■ Source extract ■
[BEGIN]
From the above query we get the new island indicator, showing if the record is start of a new island as per the problem it would be new time duration for the employee, on same floor with non overlapping time. Once we have this we can get the min and max duration within an island to find the actual time duration worked by employee on a floor from across multiple overlapping records.

Running this using duckdb:

In [20]:
duckdb.sql('''with ovlap as
(SELECT
name, 
floor_number,
start_time,
end_time,
ROW_NUMBER () OVER (ORDER BY name, start_time, end_time) rn,
max(end_time) over(partition by name, floor_number order by start_time, end_time ROWS BETWEEN UNBOUNDED PRECEDING AND 1 PRECEDING) prev_end_time
from 
employee_work) 
----CTE end---
SELECT 
name,
floor_number,
start_time,
end_time,
prev_end_time,
-- indicates in ordered output by displaying 1 for new island start
CASE WHEN start_time <= prev_end_time then 0 ELSE 1 END is_new_island,
SUM(CASE WHEN start_time <= prev_end_time then 0 ELSE 1 END) OVER(PARTITION BY name, floor_number order by rn) island_id
FROM
ovlap''')

┌─────────┬──────────────┬─────────────────────┬─────────────────────┬─────────────────────┬───────────────┬───────────┐
│  name   │ floor_number │     start_time      │      end_time       │    prev_end_time    │ is_new_island │ island_id │
│ varchar │    int64     │       varchar       │       varchar       │       varchar       │     int32     │  int128   │
├─────────┼──────────────┼─────────────────────┼─────────────────────┼─────────────────────┼───────────────┼───────────┤
│ Mark    │            1 │ 2024-05-31 11:56:00 │ 2024-05-31 15:21:00 │ NULL                │             1 │         1 │
│ Mark    │            1 │ 2024-05-31 13:26:00 │ 2024-05-31 16:12:00 │ 2024-05-31 15:21:00 │             0 │         1 │
│ Mark    │            1 │ 2024-05-31 17:01:00 │ 2024-05-31 17:31:00 │ 2024-05-31 16:12:00 │             1 │         2 │
│ Ashok   │            1 │ 2024-05-31 10:32:00 │ 2024-05-31 11:28:00 │ NULL                │             1 │         1 │
│ Ashok   │            1 │ 2024-

In [None]:
with ovlap as
(SELECT
name, 
floor_number,
start_time,
end_time,
ROW_NUMBER () OVER (ORDER BY name, start_time, end_time) rn,
max(end_time) over(partition by name, floor_number order by start_time, end_time ROWS BETWEEN UNBOUNDED PRECEDING AND 1 PRECEDING) prev_end_time
from 
employee_work)
[END]
■ Stated task ■
Can you echo, word for word, the part of the island query excerpt above from "From the above" up to and including "multiple overlapping records."?

■ Entries ■
[BEGIN]
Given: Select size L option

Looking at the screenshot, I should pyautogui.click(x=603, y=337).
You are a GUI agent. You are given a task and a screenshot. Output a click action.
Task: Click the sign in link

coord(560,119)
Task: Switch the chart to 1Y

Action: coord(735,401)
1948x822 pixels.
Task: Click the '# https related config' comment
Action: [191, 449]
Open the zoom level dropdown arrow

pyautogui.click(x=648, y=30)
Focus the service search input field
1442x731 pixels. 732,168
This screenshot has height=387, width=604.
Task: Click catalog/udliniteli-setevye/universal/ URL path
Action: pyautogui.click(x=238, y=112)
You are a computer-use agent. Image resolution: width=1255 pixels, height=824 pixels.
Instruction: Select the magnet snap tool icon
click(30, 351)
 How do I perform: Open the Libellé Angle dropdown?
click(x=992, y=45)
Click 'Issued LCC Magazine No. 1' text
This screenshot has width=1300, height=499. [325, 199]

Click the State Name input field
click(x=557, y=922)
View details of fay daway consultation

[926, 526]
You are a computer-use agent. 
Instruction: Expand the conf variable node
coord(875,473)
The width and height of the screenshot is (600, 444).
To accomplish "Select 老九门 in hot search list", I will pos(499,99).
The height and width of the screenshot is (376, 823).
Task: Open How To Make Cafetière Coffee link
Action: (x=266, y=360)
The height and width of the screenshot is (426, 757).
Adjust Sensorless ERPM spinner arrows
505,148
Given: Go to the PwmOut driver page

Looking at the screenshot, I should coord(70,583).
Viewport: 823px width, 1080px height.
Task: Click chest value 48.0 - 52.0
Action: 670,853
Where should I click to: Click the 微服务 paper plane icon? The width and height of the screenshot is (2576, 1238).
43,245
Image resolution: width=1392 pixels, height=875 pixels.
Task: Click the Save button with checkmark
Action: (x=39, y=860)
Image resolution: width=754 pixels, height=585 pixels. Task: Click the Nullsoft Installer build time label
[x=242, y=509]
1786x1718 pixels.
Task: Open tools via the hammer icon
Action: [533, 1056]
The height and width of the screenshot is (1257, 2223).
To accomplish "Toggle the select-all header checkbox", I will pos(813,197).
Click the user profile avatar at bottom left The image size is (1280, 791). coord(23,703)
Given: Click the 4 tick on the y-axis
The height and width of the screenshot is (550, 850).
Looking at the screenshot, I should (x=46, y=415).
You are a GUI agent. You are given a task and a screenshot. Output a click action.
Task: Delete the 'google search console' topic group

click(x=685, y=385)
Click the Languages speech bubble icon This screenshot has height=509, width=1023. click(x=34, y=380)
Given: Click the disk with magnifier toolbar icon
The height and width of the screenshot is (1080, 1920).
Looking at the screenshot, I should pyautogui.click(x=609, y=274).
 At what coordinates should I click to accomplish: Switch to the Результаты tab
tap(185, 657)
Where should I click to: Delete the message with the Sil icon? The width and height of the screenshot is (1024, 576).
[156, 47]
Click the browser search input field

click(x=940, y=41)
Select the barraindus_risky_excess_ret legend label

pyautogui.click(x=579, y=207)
[END]
■ Exercise output ■
From the above query we get the new island indicator, showing if the record is start of a new island as per the problem it would be new time duration for the employee, on same floor with non overlapping time. Once we have this we can get the min and max duration within an island to find the actual time duration worked by employee on a floor from across multiple overlapping records.